It is not the role of the trial court to make conclusions about the persuasiveness of the expert’s opinions, rather, “vigorous cross-examination, presentation of contrary evidence, and careful instruction on the burden of proof are the traditional and appropriate means of attacking shaky but admissible evidence.” Rosenfeld, 654 F.3d at 1193. (quotations/citations omitted). “[I]n most cases, objections to the inadequacies of a study are more appropriately considered an objection going to the weight of the evidence rather than its admissibility.” Id. (quotations/citations omitted). Before certifying a class action, a district court must sufficiently evaluate and weigh expert testimony on the issue of class certification. Sher v. Raytheon Co., 419 Fed.Appx. 887, 890 (11th Cir.2011).

B. Motion To Certify Class

The decision to certify a class action is governed by Federal Rule of Civil Procedure 23. The party seeking certification must demonstrate, first, that: “(1) the class is so numerous that joinder of all members is impracticable; (2) there are questions of law or fact common to the class; (3) the claims or defenses of the representative parties are typical of the claims or defenses of the class; and (4) the representative parties will fairly and adequately protect the interests of the class.” Fed.R.Civ.P. 23(a). “A class action may be maintained if Rule 23(a) is satisfied and if ... the court finds that the questions of law or fact common to class members predominate over any questions affecting only individual members, and that a class action is superior to other available methods for fairly and efficiently adjudicating the controversy.” Fed.R.Civ.P. 23(b)(3).

“The class action is an exception to the usual rule that litigation is conducted by and on behalf of the individual named parties only.” Wal-Mart Stores, Inc. v. Dukes, — U.S.-, 131 S.Ct. 2541, 2550, 180 L.Ed.2d 374 (2011) (quotations omitted). Rule 23’s “four requirements — numerosity, commonality, typicality, and adequate representation— effectively limit the class claims to those fairly encompassed by the named plaintiff’s claims.” Id. (quotations omitted).

III. DISCUSSION

A. Motion To Exclude Expert Witness

The Plaintiffs have proffered expert witness Birny Birnbaum in support of their Motion for Class Certification. The parties have agreed that the court can consider the deposition transcripts in lieu of live testimony at the hearing. Birnbaum has testified on two primary issues: (1) that the Plaintiffs’ theory of liability can be established on a class-wide basis (as opposed to requiring an individualized inquiry), and (2) that damages are subject to uniform, class-wide determination. Birnbaum is an MIT-educated economist with more than twenty years of experience in the insurance industry, including extensive experience in credit-related insurance and force-placed insurance. He has worked as an expert and analyst for several governmental entities, and has recently testified before Congress regarding force-placed homeowners’ insurance. Birnbaum has provided expert testimony regarding insurance ratemaking and related issues before numerous courts and legislative bodies. For the past fifteen years, he has worked as a consulting economist in the insurance industry — with a special focus on risk classification and residential property insurance, including force-placed insurance, and he is the author of several publications in this field.

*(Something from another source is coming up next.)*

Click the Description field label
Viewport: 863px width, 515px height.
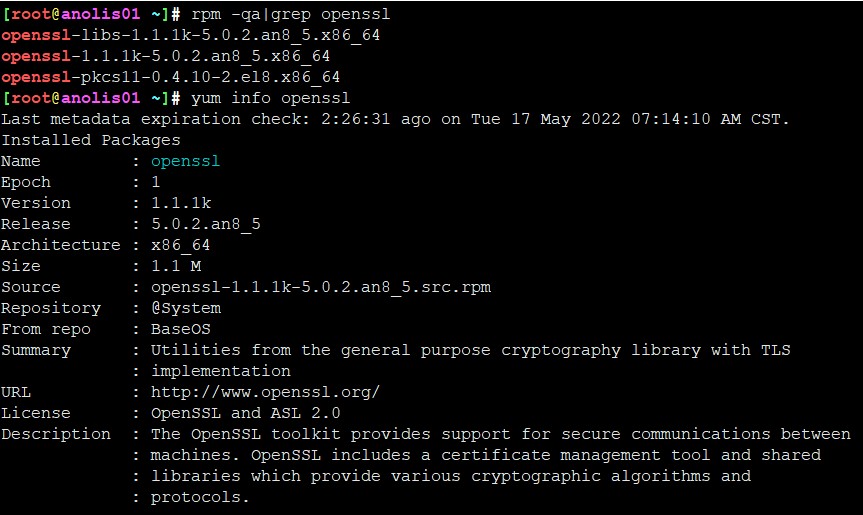pyautogui.click(x=56, y=434)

QBE’s primary point of contention with Birnbaum’s testimony is that he is not a certified actuary. As a threshold issue, QBE has conceded that its force-placed insurance rates were not set by an actuary, but were arrived at by simply adding 20% to the rates of another insurance company. (Cert. Hr’g Tr. 20:13-21:14; 68:18-69:9, Feb. 9, 2012, ECF No. 204.) It is not necessary for someone to be an actuary to critique this procedure, so long as they have specialized knowledge of the force-placed insurance market. Based on Birnbaum’s background, and his proffered opinions in this matter, the Court finds that it is beyond peradventure that Birnbaum is qualified to give his expert opinions about the excessiveness of QBE’s rates. This is particularly true here where Birnbaum’s opinion is that QBE’s actions of setting rates based only on what other insurers charge is not an actuarially-sound method of determining reasonable rates.

Even if expertise in actuarial science were required, the record reveals that Birnbaum has previously supervised actuaries, ensuring that the actuarial work was performed competently, and has also performed actuarial analyses himself, while working for the Texas Department of Insurance. Birnbaum has also previously provided expert testimony on actuarial issues in numerous litigations involving credit-related insurance. Given this experience, this Court finds that Birnbaum is qualified to give his expert opinion relating to actuarial analysis in this matter.

QBE also challenges the methodologies that were proposed by Birnbaum, namely the component-rating mythology and the loss-ratio methodology. As the Plaintiffs point out, these are the two methods set out in the National Association of Insurance Commissioner’s Creditor Placed Insurance Model Act. It is hard to conceive how these methods — industry standards — could be deemed unreliable as a matter of law. The Court finds that the methodologies proposed for use by Birnbaum are sufficiently reliable as they are generally accepted in the insurance community, and can be tested and subject to peer review.

Finally, the Defendants attack Birnbaum on the basis that some of his opinions are not fully formed; Birnbaum had candidly indicated that some of his ultimate conclusions require additional data in the form of discovery productions from the Defendants. The Defendants make this argument without a hint of irony or embarrassment, given that the Magistrate Judge in this case has previously remarked that she has “never felt more strongly that a defendant is stonewalling the [discovery] process and acting in bad faith.” (Mot. to Compel Hr’g 24:1-4, Oct. 13, 2011, ECF No. 102.) The Magistrate Judge went on to note that it was her opinion that “Wells Fargo is doing everything in its power to keep the plaintiffs from getting sufficient information regarding their force-placed insurance so that they will not be able to have any expert report.” (Id. at 24:15-18.)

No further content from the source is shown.